The fire, which has already burned two houses and seven outbuildings, was just 5% contained Wednesday after consuming more than 16,000 acres.
U.S. Forest Service spokesman Jerry Snyder said resources for a "Type 1" incident command system of the fire would afford “larger capabilities” in the way of personnel and other resources.
Since the fire started Saturday, nearly 860 people had been assigned to fight the blaze as it burns along steep ridges and hillsides in the Stanislaus National Forest.
With the fire continuing to spread, having the Type 1 command in place would put the Rim fire in higher priority for more air resources, Snyder said.
"It's still an active, growing fire," incident command spokesman Dennis Godfrey said Wednesday. "We're putting a lot of resources into it."

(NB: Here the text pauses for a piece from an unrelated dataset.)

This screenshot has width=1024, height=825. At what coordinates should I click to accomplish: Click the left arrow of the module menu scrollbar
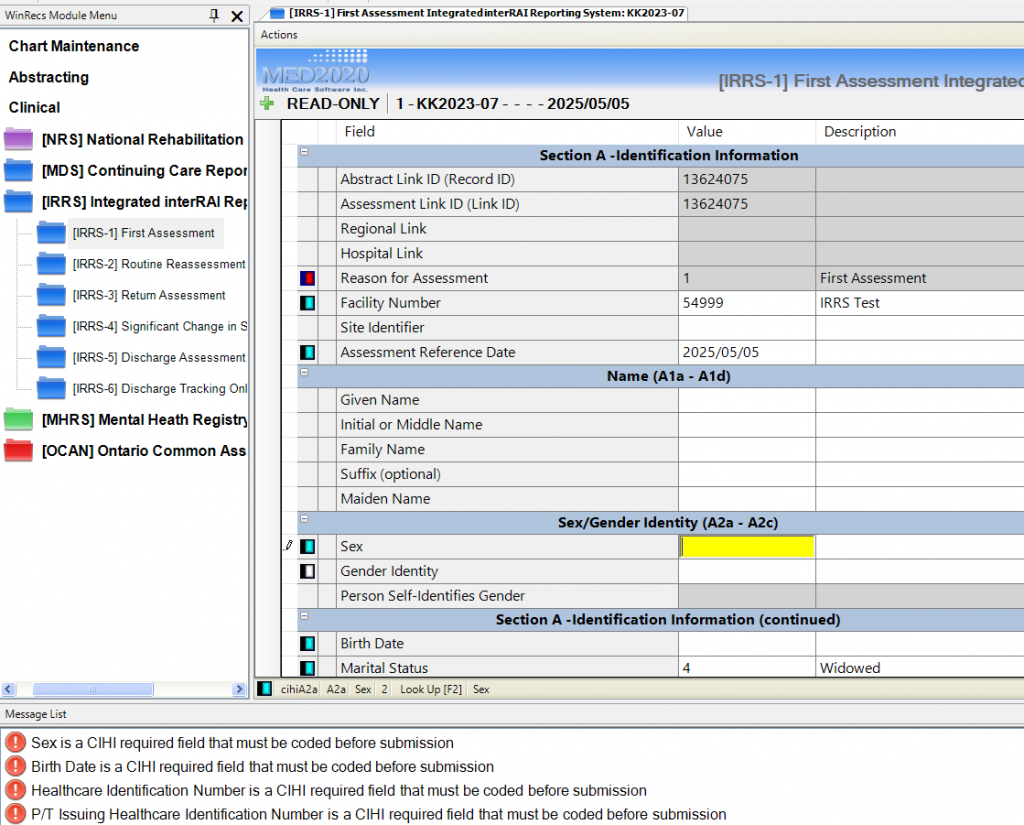[x=8, y=689]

The blaze forced authorities to close Hetch Hetchy Road and Highway 120 from Groveland to Yosemite’s Big Oak Flat entrance station. The flames were moving up the Tuolumne River, had jumped the highway and were moving into more forest, officials said.
Communities along Ferretti Road, which branches off from California 120, were evacuated. The highway was also closed at Ferretti.
More than 700 firefighters were struggling with the blaze as it burned along steep ridges and hillsides in the Stanislaus National Forest.
So far, the fire has posed little more than a headache for Yosemite visitors, park ranger Kari Cobb said.
“The park’s completely open. It’s pretty far out of the park,” she said.
Visitors have to use another entrance because of the Highway 120 closure and there’s a smoky haze over the western edge of the park, but otherwise it’s business as usual, she said.